すぐさま当たりさわりのない回答をしようとして、はっと息を呑む。
この恋情を隠し続けて、いったいなんになるというんだろう? 誰かへの謙遜? あるいは自分が傷つかないための鎧?
——どうだっていい。どのみち、僕らの関係は半分以上公になったようなものだ。
なにより、誰に聞かれたってこの気持ちを否定し続けることで、尊く大切なそれをいつか本当に果てない夢の底へと見失ってしまいそうな気がした。

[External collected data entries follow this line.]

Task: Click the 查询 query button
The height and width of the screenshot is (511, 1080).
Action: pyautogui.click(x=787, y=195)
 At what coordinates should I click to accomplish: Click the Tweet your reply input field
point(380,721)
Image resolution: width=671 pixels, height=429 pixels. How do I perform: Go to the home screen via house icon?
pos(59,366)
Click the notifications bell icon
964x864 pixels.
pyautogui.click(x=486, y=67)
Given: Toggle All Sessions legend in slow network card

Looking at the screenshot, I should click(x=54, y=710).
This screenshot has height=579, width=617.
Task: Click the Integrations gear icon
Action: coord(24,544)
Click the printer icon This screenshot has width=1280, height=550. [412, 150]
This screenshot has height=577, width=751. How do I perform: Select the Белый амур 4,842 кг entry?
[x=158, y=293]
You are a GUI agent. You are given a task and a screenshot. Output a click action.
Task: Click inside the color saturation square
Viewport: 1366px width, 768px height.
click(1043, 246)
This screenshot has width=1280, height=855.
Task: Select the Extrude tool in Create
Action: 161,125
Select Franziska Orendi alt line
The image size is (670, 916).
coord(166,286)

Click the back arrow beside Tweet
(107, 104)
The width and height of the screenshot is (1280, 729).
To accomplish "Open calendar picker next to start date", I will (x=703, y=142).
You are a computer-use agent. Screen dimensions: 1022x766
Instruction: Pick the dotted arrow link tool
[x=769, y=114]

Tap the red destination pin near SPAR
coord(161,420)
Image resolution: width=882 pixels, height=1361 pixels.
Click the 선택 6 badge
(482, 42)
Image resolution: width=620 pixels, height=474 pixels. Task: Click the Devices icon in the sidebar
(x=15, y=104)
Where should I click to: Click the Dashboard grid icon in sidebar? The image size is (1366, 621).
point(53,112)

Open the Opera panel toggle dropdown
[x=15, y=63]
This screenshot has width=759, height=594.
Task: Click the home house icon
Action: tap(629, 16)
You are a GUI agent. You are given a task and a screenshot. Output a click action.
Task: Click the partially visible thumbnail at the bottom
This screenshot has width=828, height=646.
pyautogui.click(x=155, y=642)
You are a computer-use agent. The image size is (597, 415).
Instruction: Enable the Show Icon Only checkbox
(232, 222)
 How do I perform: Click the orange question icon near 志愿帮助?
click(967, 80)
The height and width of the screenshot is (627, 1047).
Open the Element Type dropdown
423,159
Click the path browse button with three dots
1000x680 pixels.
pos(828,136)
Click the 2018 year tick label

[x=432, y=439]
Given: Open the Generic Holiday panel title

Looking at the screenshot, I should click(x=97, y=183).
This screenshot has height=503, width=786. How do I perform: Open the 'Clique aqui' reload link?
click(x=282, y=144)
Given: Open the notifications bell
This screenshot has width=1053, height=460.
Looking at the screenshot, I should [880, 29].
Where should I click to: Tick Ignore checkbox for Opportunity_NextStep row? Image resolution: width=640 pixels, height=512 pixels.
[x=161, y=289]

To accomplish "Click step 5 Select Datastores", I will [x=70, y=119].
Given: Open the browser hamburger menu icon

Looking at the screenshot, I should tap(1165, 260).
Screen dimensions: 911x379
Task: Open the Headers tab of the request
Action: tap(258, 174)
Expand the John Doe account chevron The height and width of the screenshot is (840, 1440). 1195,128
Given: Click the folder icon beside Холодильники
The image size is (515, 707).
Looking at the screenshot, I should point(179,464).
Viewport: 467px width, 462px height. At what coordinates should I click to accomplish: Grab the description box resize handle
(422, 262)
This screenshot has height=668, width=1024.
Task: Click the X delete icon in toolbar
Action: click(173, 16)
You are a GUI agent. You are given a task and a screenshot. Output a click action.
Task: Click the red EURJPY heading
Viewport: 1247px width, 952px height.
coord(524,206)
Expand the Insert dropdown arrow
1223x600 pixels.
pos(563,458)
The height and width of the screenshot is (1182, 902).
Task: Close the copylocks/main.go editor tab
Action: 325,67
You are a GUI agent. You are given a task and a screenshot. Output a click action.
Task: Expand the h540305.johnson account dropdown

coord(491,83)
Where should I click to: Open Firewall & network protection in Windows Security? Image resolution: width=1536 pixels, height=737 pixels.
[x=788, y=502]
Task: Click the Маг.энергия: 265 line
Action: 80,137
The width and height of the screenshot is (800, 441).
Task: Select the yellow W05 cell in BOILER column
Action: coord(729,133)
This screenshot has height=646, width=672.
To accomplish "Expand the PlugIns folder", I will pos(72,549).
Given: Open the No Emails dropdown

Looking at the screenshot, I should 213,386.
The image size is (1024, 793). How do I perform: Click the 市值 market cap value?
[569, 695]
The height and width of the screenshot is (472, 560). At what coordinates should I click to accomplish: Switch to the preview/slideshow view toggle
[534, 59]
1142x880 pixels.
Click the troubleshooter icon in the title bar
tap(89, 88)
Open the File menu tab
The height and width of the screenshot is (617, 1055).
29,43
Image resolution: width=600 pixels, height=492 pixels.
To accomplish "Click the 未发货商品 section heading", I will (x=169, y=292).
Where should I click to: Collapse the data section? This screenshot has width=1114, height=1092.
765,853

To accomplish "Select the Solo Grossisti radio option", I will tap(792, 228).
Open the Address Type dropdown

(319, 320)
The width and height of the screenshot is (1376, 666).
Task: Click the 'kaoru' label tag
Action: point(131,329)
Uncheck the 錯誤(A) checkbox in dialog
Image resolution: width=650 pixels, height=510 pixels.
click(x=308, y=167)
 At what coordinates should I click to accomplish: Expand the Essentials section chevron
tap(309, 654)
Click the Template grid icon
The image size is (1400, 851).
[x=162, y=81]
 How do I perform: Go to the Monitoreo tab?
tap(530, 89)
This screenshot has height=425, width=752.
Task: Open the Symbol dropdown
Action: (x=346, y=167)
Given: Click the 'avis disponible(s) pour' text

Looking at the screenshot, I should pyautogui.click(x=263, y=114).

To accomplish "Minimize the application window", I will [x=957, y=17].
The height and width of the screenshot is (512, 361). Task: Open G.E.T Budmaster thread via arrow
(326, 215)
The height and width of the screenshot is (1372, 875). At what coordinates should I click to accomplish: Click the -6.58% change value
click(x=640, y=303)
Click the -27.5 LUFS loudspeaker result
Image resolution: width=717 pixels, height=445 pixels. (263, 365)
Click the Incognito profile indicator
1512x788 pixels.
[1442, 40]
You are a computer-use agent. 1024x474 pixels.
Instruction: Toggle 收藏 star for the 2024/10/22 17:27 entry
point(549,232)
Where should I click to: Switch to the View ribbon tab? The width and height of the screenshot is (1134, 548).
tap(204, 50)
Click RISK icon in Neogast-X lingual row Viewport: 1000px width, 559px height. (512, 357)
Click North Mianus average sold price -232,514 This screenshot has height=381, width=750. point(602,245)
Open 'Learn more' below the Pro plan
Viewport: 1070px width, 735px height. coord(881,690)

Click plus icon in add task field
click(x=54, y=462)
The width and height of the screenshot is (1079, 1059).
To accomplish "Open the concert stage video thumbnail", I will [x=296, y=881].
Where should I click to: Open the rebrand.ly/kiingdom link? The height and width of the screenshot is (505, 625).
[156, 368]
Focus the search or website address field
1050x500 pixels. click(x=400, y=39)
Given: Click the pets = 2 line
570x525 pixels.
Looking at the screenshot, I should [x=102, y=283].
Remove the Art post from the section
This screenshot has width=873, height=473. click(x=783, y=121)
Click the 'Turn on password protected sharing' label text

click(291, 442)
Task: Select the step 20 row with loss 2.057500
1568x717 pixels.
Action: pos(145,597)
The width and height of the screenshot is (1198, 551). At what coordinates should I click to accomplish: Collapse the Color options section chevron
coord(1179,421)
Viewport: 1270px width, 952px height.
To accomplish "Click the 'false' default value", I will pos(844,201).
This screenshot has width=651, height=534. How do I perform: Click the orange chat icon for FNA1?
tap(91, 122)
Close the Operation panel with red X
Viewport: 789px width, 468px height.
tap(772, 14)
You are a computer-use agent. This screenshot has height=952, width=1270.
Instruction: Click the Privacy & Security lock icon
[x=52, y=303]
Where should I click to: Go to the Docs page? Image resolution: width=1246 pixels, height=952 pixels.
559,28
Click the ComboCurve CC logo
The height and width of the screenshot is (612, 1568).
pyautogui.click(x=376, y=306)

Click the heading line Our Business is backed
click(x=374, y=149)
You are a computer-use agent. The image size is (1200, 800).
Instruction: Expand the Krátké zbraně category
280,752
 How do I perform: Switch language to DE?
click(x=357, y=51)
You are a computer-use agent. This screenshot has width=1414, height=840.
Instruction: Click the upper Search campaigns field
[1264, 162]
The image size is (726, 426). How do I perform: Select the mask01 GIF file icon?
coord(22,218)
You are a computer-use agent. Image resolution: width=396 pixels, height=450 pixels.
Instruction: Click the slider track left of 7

掌にはラムネの瓶と、その底にころんと沈んだ、澄んだ透明のビー玉。
そこに映し出された逆さまの大きな空を見ながら、言う。
「……多分君たちが思ってるほど、くるみさんは分かりやすい人間じゃないんだ」
「何が言いたいんだよ」
「いやまあ聞けって。淑やかだとか可愛いとか、確かに事実ではあるけど……それ以上に言葉じゃ語れないところにくるみさんのよさみたいなのはあると思う。生き方の美しさとか、透明さとか、そういうところに」
少なくとも碧は、箇条書きに惚れたのではなかった。
誰もが憧れる
その笑みを今思い出すだけで、一生ぶん幸せになれるくらいに。
「僕はスノーホワイトじゃなくて、くるみさんっていうひとりの人間に目を奪われてきた。どころかもうずっと見惚れてる」
「ええと……つまり?」
澄みとおる夜空に、巨大な光の花群れが咲き誇る。
一秒遅れてどんと腹に響く音に、怯むことなく断言した。
「僕はくるみさんが好きだってことだよ」
ぶはっと夏貴がもう一本のラムネを噴き出し、咽せ始める。
「……今の」
「今度こそ本物の公開告白?」
「……え。ええええ!?」
くるみが休み前にくれたのが爆弾なら、こっちは時限爆弾だ。九月に学校が始まれば否が応でも本人の耳にはいるのだろう。
けどもう、それでよかった。
「いや本人不在じゃん! ちょっと今から呼んだら遅いかな!?」
「じゃあ僕は帰ります」
「あ、ちょっと待ってよ!」
「言うことは言ったから。もうあんまり僕らのことで騒ぐなよ」
混乱を残すだけ残してあっさり帰路に就く碧のスマホに、ぴろんと一件のメッセージ。
〈やるじゃん自由人〉
〈どーも〉
〈そういや言おうと思って言えてなかったけど〉
ためらうような十秒の間を空けてから、通知。
〈こないだはありがとな〉
〈なっちゃんもなかなかデレてきたな〉
〈うぜえ! その呼び方やめろ! 言っておくが俺はまだ認めてねえからな!〉
砂をかけてくる犬のスタンプ。
やっぱり夏貴は、通常運転だった。